## [Excerpt]

Bless her heart! I bet either the rug or the wicker bed were the culprits! I bet she got her nail hung and eventually lost it! How painful. Riley has gotten a nail caught when I'm getting him out of his sleepy pod. Luckily I have been able to untangle him with no damage. Hugs for Lisi!


----------



## edelweiss (Apr 23, 2010)

Thanks Sherry. I don't think it is the wicker bed as the only part showing (it is covered in a big pillow) is the side that she has started to bite on & that is too high to get caught up in. I do have Persian rugs but they have never been an issue---just the jute/seagrass one in SC when we were there in Nov. at our friend's condo. She was definitely afraid of it. The funny thing is she had been to the groomers just 2 days before we flew to SC so her nails would have been short & the groomer did not mention a missing nail. I checked it again today but she is very protective & dramatic about it which makes looking closely difficult. The nail she used to bite looks good & has grown back. This one seems to be newly missing & is very, very tender. I can't even touch the pad next to the one that is missing. Poor baby.


----------



## revakb2 (Sep 8, 2006)

I sure hope that Lisi is ok and not in too much pain.


----------



## edelweiss (Apr 23, 2010)

As long as I don't try to get near the paw she is fine---no issues at all---so maybe she just lost it some way & that is the end of the story.


----------



## Snowball Pie's Mommi (Oct 16, 2008)

Sandi, one big lesson I learned is that often when our fluffs are feeling discomfort and/or pain ... they just don't show it. When Snowball was suffering a critical heart attack (and, it was critical ... I almost lost him) he didn't cry or show signs that he was in distress. Yes, his breathing was rapid ... and, thank goodness, I was aware that was not normal for him. Earlier that evening, he had been at the vet's office for pre-dental lab work. Everyone, except me, thought he was just under stress with the visit to the vet's office. 

When we got home, his breathing did not settle down ... in fact, it became more rapid per minute. I will always remember Snowball on the bed with me. Every once in a while he would look up at me ... but, he didn't look as though anything was bothering him. He almost looked as though he was smiling at me. Now I realize that he was trying to tell me something ... that he was feeling uncomfortable. So, I would have never forgiven myself if I didn't take action and gotten him to the emergency room when I did. I just wish I would have gotten him there earlier ... with my knowing his breathing was off ... even when at the vet's office the staff thought he was just stressed from that office visit. 

I have also learned that if our pups cry out with a yelp ... it is usually a sign that something is making them feel uncomfortable. 

Snowball, too, has been licking his paws and feet ... to the point that I don't think it's normal. If I ask him, in a firm voice to stop ... he usually does. But, then I feel bad, because I know he is making efforts to please ... to the point of allowing himself to feel pain or discomfort. So, I am working with Krisi to find out why he is doing this. Often when he does this, he reaches for his hind leg, too ... so, I do think it's pain related.

## [Data shown]
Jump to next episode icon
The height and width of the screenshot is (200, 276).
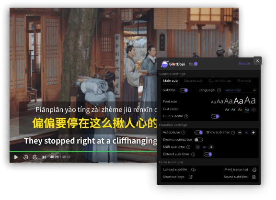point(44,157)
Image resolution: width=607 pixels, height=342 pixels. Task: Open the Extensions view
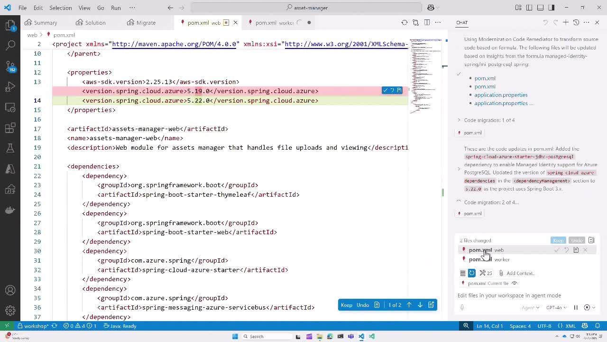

## [Set of tasks]
**1.** Please list each distinct username that appears in a post header in the excerpt on Lisi's missing nail.
**2.** Proceed with the excerpt on Lisi's missing nail, picking up right after its final sentence.

## [Answers to each task]
**1.**
edelweiss
revakb2
Snowball Pie's Mommi

**2.**
The link you shared with us on this thread stresses that if there is a problem with their nails to seek professional help and not try to take care of it ourself. If there is an infection brewing and left untreated, the infection can go into the bone, which then can lead to amputation of the toes. And, because the nail area is one of the more sensitive parts of the body ... it can cause pain that can cause even the most gentle dog to snap at it's parents or the veterinary team. I appreciate that you have shared the link because I learned a lot from it.

Please keep us updated on Lisi. I know you are doing your very best for her. Please give both Lisi and Kitzi more hugs from me. More hugs for you, too.


----------



## edelweiss (Apr 23, 2010)

Thank you sweet Marie! I appreciate your loving concern.
It seems that I either go to the vet too early (& they wonder if I am psycho) as there are not real signs, or I go too late---so for me to know the "right" time to go is not easy. Living overseas so many years I had to self-help---so that is why I go right to research when something seems evident to me. That way I could help my vet know the facts of "what might be." Had I not done that when Lisi had vasculitis we may have lost her.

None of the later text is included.